_Exercise directions_.
The task calls for each record to be given again unchanged, minus any pictures.

----- Given entries -----

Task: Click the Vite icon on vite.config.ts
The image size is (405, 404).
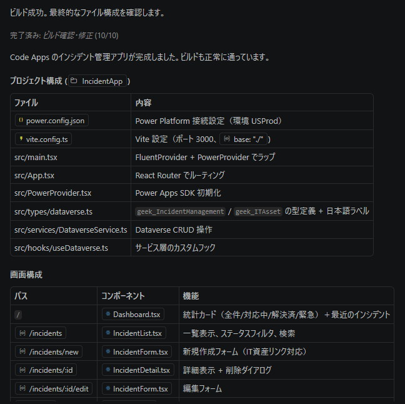Action: [x=21, y=139]
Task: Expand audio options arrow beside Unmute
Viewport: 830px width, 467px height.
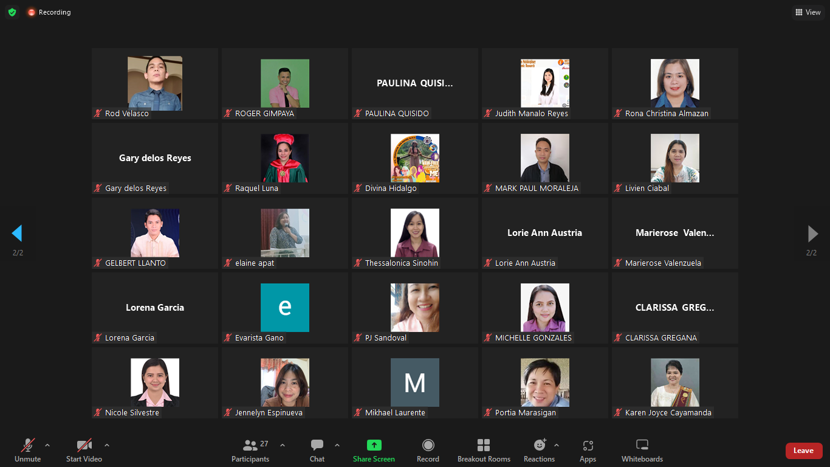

-----

_Exercise output_.
Task: Click the Vite icon on vite.config.ts
The image size is (405, 404).
Action: [x=21, y=139]
Task: Expand audio options arrow beside Unmute
Viewport: 830px width, 467px height.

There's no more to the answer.